Lycée Condorcet: anciens élèves, profs illustres, 48

CUFF-LINKS N°3 ( Suite et fin )

En 1938, donc, j'étais seul à Paris, sans parents avec juste mes "gens". Je faisais mon devoir, c'est-à-dire mes devoirs d'un derrière distrait et apprenais, prudent, mes leçons, comme un volatile psittacidé imbécile et ennuyé, de telle sorte qu'aujourd'hui, je n'ai eu le temps de RIEN LIRE et n'ai rien retenu de ces soit-disant indispensables pensums, sans l'ingurgitation desquels on n'a pas son bachot, du verbe bachoter.




Aucun rapport avec une bachotte: tonneau pour transporter les poissons vivants. Sans bachot, on est une merde, une merde sans avenir, écrasée, séchée au bord d'un trottoir.

Profitant d'une dangereuse indépendance, je décidai un beau matin, de m'offrir, en pleine semaine, une "masse gratinée", séchant ainsi, délibérément, une composition qui ne m'attirait pas du tout. Le lendemain, je fus donc convoqué chez le "surgé" qui me demanda une excuse écrite de mes parents, attestant de mon indisposition passagère. 

Je lui avais dit, quel horreur, avoir "rendu", en plusieurs épisodes, mon café au lait, etc etc. Les parents mentent bien, parfois, eux aussi, au surveillant général, quand cela les arrange, par excuse interposée, apportée par le cher petit garçon complice, mais dont le sens moral inné est néanmoins désagréablement dérangé.

Je dis donc, très naturellement, au surgé, que mes parents étaient en Chine, ce qui était vrai, et que par conséquent...


- "Allons, Charbonnier, vous êtes un bon élève (j'avais envie de lui dire, sans blague qui c'est qui vous a dit ça...), ne me racontez pas de sornettes!" - "Mais je vous assure, Monsieur, mes parents sont en Chine, c'est pour cela que je ne puis vous fournir une excuse "officielle" écrite." - "Alors, maintenant, Charbonnier, ça suffit, les parents d'élèves ne vont pas en Chine, hein, s'il vous plaît.
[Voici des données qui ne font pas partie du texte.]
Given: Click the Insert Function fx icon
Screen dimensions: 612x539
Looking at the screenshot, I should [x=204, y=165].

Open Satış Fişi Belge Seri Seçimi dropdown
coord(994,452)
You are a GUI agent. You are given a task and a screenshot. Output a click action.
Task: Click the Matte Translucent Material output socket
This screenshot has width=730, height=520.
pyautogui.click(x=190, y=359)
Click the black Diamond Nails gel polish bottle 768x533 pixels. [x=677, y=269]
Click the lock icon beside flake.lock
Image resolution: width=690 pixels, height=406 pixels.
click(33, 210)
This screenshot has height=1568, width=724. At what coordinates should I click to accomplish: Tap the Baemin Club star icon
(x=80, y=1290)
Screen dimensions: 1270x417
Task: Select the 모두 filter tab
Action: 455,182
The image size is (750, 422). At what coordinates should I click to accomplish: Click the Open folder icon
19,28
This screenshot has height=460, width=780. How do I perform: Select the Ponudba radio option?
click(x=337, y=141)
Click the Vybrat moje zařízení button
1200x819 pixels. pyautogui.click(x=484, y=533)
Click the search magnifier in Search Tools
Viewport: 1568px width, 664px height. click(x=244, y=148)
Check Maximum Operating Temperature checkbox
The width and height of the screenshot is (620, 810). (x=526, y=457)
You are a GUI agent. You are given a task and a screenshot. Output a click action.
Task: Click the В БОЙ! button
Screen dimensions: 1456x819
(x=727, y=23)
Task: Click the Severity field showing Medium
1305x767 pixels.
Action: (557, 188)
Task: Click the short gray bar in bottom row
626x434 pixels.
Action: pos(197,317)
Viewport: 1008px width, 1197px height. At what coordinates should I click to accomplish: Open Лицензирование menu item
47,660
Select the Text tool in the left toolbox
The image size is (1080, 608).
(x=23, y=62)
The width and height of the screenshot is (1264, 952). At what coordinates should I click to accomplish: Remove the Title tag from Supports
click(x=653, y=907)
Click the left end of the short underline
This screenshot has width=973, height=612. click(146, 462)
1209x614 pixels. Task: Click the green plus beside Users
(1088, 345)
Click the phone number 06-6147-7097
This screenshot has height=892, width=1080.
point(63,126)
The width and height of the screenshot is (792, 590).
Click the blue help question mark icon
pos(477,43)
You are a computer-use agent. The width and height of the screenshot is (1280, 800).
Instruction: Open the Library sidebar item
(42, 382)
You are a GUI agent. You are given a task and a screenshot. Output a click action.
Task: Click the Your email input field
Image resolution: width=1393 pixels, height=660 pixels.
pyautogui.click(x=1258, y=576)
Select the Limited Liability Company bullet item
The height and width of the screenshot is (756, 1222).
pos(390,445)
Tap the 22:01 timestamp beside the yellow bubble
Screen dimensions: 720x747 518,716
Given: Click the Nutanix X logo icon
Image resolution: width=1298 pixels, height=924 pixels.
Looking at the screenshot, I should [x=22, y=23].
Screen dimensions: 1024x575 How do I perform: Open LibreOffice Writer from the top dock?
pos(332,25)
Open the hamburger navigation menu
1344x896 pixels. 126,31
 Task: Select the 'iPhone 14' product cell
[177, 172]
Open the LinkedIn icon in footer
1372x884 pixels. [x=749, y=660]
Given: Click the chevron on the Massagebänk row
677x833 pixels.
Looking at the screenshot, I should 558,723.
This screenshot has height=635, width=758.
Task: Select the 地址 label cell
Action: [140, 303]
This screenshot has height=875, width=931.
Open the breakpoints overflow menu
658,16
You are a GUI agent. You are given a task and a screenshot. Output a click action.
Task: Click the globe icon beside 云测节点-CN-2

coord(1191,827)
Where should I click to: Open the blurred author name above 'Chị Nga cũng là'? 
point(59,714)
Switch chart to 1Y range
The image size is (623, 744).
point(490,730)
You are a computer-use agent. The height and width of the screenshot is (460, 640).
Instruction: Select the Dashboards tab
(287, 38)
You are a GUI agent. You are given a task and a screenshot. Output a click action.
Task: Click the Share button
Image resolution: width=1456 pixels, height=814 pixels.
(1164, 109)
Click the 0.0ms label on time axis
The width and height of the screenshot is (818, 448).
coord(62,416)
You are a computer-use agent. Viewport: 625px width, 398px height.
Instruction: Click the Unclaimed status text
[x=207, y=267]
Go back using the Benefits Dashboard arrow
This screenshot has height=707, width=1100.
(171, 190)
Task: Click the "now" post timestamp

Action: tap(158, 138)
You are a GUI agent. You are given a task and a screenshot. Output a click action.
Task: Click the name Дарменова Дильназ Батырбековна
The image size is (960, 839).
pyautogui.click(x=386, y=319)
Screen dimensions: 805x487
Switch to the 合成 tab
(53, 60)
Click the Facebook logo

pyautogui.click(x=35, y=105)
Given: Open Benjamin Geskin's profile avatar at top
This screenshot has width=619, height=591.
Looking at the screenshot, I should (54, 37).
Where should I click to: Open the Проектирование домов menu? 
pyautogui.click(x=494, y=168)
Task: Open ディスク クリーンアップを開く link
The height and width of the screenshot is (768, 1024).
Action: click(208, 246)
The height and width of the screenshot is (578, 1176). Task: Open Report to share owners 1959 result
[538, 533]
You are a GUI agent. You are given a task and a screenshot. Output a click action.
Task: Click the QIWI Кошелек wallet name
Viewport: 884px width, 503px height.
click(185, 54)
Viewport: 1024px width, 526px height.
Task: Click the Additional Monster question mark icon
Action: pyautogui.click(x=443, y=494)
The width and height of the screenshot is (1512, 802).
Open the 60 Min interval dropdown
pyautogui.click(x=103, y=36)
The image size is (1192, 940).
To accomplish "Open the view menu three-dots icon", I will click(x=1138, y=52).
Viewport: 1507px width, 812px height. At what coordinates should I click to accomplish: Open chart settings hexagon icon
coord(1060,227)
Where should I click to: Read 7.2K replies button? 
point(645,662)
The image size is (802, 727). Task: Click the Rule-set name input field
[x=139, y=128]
Je veux, dès cet après-midi un mot écrit de Madame votre Mère." - "Bon, bon, oui, je vous l'apporterai tantôt." dis-je, l'air honteuzéconfus, misérablement penaud, de circonstance.

Grâce à ce pauvre homme, crétin malgré lui, sans imagination, je pris dorénavant l'habitude de faire avec discernement et modération, les excuses moi-même, sur les vraies cartes de visites gravées, alternées de Gustave et de ma Mère; je leur avais même inventé des écritures très parents d'élèves qui ne vont pas en Chine: ingénieur des Mines précis, femme du monde amie des Arts...

Cet homme, pas méchant, ne demandant qu'à croire les mensonges conformes, aurait pu, tel la charmante Lady de Dijon, me demander avec une curiosité candide de vieil enfant, retrouvée:

"Alors, Charbonnier, cette Chine, c'est comment ? Qu'est-ce qu'elle vous raconte, votre Maman, dans ses lettres ? Et les timbres, oh, si vous pouviez, je n'ose pas, enfin je collectionne. L'Exposition coloniale, vous y êtes allé, j'en suis sûr avec des parents comme les vôtres, le Temple d'Angkor, grandeur nature; il ne lui manquait, m'a dit un gardien "indigène" en costume khmer, que les chauve-souris, les singes et les serpents...Alors, ils sont aussi allés en Pologne vos parents... en automobile, en plein hiver, comme Napoléon, enfin si on veut..."

Et bien non. Pas de question, pas question. Et bien oui, il l'a eu son joli mot d'excuse à l'ancienne, cousu main, moulé à la louche et cuit au feu de bois de Chêne et de hêtre. Je ne lui ai pas fait l'affront de lui apporter une douzaine de lettres avec les timbres et des tampons étranges, et des photos "in situ" des parents avec des Chinois devant des pagodes qui n'étaient pas celles du Maréchal Lyautey pour l'Exposition de 1931, au bois de Vincennes. 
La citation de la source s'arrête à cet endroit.